Data Ethics Club: ESR: Ethics and Society Review of Artificial Intelligence Research (8th Sept 21)#

What’s this?

This is summary of Wednesday 8th September’s Data Ethics Club discussion, where we spoke and wrote about the article ESR: Ethics and Society Review of Artificial Intelligence Research, written by Michael S. Bernstein, Margaret Levi, David Magnus, Betsy Rajala, Debra Satz and Charla Waeiss.

The summary was written by Huw Day, who tried to synthesise everyone’s contributions to this document and the discussion. “We” = “someone at Data Ethics Club”. Nina Di Cara and Natalie Thurlby helped with a final edit.


This week, the group discussed the paper ESR: Ethics and Society Review of Artificial Intelligence Research, written by Michael S. Bernstein, Margaret Levi, David Magnus, Betsy Rajala, Debra Satz and Charla Waeiss. The abstract of the paper is below:

“Artificial intelligence (AI) research is routinely criticized for its real and potential impacts on society, and we lack adequate institutional responses to this criticism and to the responsibility that it reflects. AI research often falls outside the purview of existing feedback mechanisms such as the Institutional Review Board (IRB), which are designed to evaluate harms to human subjects rather than harms to human society. In response, we have developed the Ethics and Society Review board (ESR), a feedback panel that works with researchers to mitigate negative ethical and societal aspects of AI research. The ESR’s main insight is to serve as a requirement for funding: researchers cannot receive grant funding from a major AI funding program at our university until the researchers complete the ESR process for the proposal. In this article, we describe the ESR as we have designed and run it over its first year across 41 proposals. We analyze aggregate ESR feedback on these proposals, finding that the panel most commonly identifies issues of harms to minority groups, inclusion of diverse stakeholders in the research plan, dual use, and representation in data. Surveys and interviews of researchers who interacted with the ESR found that 58% felt that it had influenced the design of their research project, 100% are willing to continue submitting future projects to the ESR, and that they sought additional scaffolding for reasoning through ethics and society issues.”

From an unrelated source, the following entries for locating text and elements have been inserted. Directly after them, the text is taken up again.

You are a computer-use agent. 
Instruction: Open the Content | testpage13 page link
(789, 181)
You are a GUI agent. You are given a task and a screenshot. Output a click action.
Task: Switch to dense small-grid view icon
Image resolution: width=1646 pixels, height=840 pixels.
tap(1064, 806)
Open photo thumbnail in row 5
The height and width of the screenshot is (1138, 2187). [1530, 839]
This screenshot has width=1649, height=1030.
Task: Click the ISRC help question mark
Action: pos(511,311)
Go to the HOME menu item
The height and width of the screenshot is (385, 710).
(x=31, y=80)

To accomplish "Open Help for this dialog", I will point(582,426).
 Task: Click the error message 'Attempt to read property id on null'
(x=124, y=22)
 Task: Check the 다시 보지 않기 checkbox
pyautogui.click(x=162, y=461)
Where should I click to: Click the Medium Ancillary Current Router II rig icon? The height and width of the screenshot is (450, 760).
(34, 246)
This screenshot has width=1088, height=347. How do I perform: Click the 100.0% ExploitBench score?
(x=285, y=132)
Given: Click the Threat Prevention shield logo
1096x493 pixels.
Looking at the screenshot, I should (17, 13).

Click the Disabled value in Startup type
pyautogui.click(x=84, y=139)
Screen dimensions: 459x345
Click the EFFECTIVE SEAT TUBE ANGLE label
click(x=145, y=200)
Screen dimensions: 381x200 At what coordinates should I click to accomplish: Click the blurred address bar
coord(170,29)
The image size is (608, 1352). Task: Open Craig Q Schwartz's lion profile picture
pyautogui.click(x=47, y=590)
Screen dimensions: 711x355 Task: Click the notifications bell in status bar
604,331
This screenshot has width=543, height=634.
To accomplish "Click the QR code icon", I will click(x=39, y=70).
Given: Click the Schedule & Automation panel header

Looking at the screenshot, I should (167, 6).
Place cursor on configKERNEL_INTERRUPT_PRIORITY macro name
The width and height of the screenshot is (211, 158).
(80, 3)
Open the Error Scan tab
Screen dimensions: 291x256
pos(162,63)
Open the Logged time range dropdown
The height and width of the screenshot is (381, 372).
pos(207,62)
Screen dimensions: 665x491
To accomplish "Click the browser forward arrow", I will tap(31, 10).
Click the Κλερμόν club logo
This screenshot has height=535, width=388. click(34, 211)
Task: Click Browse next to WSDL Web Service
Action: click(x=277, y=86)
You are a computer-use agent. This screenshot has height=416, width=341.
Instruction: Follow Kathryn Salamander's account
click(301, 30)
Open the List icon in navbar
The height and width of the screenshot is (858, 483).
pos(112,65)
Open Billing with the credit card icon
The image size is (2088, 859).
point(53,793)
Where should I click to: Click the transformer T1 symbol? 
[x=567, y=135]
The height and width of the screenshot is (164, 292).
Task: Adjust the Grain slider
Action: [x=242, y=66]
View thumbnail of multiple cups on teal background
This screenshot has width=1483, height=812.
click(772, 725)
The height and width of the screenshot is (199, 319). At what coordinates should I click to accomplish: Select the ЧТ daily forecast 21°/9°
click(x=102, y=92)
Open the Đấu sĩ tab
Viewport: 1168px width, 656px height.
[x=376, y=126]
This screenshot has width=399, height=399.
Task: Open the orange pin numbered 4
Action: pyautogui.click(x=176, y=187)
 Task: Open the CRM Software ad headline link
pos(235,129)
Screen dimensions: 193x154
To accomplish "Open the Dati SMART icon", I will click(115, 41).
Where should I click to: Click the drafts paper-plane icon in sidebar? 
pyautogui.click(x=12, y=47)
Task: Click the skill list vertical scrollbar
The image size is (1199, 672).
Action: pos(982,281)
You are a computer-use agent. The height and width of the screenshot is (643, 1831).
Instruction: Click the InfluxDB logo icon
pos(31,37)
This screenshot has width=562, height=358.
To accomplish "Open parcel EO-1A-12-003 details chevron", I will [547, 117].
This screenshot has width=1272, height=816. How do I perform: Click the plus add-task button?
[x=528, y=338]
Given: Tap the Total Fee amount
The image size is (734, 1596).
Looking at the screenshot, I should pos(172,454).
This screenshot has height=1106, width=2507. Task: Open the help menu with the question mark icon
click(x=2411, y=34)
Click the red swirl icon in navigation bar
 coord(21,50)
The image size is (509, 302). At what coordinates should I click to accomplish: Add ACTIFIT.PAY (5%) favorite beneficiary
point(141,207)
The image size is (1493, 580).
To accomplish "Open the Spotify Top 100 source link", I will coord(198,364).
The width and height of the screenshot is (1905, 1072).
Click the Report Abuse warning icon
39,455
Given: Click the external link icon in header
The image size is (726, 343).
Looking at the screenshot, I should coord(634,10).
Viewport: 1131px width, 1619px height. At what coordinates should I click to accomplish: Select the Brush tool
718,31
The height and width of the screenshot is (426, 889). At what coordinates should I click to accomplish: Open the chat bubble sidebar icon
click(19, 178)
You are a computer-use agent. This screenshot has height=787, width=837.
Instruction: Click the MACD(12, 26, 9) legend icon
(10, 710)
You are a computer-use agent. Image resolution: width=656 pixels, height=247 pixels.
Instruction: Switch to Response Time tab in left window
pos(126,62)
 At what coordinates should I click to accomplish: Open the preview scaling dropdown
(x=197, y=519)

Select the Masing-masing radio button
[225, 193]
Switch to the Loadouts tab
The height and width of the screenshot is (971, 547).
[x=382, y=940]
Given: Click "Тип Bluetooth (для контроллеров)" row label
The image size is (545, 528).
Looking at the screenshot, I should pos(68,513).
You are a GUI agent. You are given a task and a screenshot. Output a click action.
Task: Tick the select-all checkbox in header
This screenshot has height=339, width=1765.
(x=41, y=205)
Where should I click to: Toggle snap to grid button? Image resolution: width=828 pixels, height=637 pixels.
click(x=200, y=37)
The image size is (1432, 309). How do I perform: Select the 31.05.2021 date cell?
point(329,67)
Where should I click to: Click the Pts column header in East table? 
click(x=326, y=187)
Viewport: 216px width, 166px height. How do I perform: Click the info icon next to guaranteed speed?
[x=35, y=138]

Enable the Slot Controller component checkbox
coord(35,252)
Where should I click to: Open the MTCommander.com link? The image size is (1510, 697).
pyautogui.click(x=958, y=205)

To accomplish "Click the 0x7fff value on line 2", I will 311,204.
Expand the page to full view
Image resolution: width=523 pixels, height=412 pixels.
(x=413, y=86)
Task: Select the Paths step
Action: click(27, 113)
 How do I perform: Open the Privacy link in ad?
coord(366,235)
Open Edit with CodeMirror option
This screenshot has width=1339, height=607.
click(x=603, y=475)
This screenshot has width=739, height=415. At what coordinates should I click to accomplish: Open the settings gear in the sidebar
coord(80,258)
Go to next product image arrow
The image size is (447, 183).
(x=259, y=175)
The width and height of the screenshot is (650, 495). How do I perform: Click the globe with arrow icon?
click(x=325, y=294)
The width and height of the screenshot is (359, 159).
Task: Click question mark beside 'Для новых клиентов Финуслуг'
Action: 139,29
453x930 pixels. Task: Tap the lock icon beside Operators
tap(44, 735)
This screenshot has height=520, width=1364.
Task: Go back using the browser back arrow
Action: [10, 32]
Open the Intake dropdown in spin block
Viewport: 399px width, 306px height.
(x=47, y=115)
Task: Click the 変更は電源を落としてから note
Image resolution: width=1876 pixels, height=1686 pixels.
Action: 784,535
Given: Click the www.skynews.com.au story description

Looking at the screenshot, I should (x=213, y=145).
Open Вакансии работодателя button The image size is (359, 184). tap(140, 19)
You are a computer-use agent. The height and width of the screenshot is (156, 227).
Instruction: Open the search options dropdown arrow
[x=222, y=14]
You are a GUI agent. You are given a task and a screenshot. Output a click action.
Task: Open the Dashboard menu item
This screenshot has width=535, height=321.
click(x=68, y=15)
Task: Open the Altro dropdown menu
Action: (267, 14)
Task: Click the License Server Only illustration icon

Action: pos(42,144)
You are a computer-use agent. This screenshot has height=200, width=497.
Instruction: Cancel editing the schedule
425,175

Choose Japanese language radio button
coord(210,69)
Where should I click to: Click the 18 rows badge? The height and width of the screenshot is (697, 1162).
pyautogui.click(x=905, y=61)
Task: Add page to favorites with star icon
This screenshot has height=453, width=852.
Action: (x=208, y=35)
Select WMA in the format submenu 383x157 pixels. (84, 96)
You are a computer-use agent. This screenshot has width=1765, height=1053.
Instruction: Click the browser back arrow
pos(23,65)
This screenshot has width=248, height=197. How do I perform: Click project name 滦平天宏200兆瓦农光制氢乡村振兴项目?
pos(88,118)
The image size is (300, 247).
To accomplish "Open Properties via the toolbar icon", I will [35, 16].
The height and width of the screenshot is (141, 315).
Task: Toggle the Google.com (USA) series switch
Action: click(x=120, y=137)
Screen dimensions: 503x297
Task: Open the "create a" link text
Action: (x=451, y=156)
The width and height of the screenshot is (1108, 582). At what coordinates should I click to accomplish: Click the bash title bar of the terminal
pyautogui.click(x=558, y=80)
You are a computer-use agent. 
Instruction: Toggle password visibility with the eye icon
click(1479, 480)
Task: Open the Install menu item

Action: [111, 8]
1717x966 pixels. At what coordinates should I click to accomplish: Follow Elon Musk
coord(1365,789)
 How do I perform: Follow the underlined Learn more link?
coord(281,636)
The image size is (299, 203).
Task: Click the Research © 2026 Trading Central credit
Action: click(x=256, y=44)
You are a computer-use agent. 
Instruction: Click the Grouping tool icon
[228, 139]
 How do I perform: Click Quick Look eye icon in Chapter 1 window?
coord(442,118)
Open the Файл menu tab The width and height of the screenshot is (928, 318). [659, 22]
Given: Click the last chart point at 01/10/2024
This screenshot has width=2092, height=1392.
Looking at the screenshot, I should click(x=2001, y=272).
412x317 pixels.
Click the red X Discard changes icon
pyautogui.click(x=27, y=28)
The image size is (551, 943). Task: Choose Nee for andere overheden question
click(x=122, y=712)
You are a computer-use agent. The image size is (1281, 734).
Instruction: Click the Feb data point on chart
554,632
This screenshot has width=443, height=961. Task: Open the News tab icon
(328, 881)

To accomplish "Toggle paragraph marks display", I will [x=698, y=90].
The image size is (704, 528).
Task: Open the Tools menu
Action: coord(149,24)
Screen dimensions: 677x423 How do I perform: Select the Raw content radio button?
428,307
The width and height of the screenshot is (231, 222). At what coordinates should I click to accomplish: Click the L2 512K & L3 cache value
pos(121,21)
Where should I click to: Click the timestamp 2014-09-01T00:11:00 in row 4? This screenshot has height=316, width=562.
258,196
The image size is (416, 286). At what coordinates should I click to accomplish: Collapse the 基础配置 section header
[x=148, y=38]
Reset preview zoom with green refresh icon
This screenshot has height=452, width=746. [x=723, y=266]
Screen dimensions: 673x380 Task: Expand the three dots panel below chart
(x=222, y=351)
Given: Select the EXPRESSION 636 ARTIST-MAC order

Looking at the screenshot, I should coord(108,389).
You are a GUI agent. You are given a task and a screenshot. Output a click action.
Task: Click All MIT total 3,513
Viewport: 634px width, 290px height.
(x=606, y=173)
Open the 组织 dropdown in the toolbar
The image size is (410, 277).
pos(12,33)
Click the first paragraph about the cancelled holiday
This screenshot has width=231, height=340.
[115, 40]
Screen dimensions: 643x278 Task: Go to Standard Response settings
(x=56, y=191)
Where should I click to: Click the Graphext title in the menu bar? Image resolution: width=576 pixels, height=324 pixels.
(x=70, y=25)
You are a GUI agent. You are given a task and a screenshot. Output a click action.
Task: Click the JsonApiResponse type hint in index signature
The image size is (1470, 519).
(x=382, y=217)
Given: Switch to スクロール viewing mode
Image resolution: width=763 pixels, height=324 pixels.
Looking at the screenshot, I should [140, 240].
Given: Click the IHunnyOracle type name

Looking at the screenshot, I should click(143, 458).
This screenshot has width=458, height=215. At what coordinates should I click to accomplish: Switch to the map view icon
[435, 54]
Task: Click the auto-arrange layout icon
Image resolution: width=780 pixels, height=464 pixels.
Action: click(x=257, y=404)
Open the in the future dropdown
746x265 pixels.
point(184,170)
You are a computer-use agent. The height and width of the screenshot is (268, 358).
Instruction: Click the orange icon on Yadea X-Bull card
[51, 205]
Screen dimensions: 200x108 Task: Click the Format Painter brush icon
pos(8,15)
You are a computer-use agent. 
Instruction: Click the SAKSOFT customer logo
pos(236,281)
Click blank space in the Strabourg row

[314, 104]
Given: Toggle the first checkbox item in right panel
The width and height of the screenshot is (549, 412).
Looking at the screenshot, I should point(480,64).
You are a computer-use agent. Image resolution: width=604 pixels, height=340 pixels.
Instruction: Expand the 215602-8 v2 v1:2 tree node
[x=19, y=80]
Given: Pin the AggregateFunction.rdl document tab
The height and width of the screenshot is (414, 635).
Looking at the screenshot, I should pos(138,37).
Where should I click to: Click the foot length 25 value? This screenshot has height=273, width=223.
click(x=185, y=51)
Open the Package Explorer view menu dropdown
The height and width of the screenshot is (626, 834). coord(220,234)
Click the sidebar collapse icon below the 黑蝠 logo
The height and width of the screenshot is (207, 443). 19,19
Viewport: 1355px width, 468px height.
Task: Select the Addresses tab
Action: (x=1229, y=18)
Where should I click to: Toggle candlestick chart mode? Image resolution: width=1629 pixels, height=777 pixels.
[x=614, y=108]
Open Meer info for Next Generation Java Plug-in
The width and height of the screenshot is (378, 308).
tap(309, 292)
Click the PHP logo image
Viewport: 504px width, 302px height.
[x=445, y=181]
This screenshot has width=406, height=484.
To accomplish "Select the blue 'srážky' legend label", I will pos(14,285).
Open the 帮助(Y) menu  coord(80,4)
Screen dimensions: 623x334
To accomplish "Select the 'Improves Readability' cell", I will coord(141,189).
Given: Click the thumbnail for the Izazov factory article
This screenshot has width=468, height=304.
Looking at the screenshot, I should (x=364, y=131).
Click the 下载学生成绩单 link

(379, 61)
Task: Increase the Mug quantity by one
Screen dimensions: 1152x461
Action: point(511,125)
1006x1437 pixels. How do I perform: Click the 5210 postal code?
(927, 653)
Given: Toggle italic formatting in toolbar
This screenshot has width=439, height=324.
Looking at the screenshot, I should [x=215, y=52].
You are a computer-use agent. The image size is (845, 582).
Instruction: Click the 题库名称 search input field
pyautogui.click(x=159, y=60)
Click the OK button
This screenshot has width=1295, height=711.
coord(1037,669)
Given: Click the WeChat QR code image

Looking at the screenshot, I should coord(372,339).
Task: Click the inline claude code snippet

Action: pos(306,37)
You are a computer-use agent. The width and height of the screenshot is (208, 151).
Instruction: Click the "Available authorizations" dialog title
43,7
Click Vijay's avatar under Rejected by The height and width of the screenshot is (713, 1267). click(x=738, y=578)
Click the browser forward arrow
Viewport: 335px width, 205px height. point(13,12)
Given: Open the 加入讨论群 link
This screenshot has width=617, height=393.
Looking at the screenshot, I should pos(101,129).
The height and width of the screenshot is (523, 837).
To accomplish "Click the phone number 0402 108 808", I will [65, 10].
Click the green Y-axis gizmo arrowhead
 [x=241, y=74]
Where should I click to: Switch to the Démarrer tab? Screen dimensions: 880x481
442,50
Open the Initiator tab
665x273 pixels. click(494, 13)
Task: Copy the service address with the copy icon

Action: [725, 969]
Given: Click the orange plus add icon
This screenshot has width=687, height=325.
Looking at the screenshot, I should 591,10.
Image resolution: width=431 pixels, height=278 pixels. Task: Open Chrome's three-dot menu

With many members of the group having a hand in AI research, it was natural that many of us had opinions on the suggested regulations enforced by the ESR. Most seemed positive on the suggestion of some more appropriate regulations to AI research, but it was difficult to agree on specifics. Since the type of research evolves with the increase in technical capabilities, it is vital that we continue to have these sorts of discussions to continue to maintain strong ethical standards in our research.

General views about the ESR, and how much it adds to a typical ethical review processes for AI research#

We thought it was a nice idea in theory and that it fills an obvious void in computer science research, (research that doesn’t include humans) in general. Institutional ethical review boards have quite a narrow remit, seeing themselves as protecting research participants. This means they rarely ask questions around the long term ethical implications of research. There is an intersection now for ethical questions about AI and protecting participants and their data, which the methods suggested in this paper would help with.

However we also discussed some critiques of the ESR process:

  • People who could be affected weren’t involved in the decision-making.

  • Weakness of review boards in general: lack of transparency. Small number of reviewers. It’s quite hard to envisage the unanticipated stakeholders. Mapping out the conflicts between stakeholders might be useful.

  • The paper doesn’t evaluate the process in terms of intended outcome, just on how the participants felt. So perhaps that means we need another review system.

  • Would it be necessary to have two separate ethical reviews to go through simultaneously until you satisfy both sets of requirements?

  • If ethical review is not enforced across funding groups then researchers might pick and choose funding boards so they have the easiest time hopping through hoops.

We felt that the paper frames research as a risk, asking researchers to imagine possible negative consequences and seek to mitigate them, but we felt slightly disappointed that it didn’t cover how we do research in the first place.

Asking us, “Under what conditions should we really be doing AI research?”, the paper then leads to a bigger theme: questioning the idea that science is inevtiable and technological progress is inevitable. There is this idea that if we don’t do it, someone else will do. Following this line of thought, perhaps restricting research on ethical grounds will only negatively affect those adhering these ethical standards.

There seems to be this framing by governments who want to use a technological narrative - the idea of technology for the state in order to push for more funding. This paper does challenge this invetiably by saying the review board can say no, but in practice, this was not used much. One case study on AI stress monitoring of employees, the researchers didn’t really respond to any listed concerns.

Agreeing on these sort of things unanimously is impossible, but people trying to remove personal bias is important, i.e. not doing ethical reviews on projects with military funding if you’re unable to be unbiased there. Perhaps we need to start sooner with considering ethical frameworks as early as undergrad research, or at least in PhDs.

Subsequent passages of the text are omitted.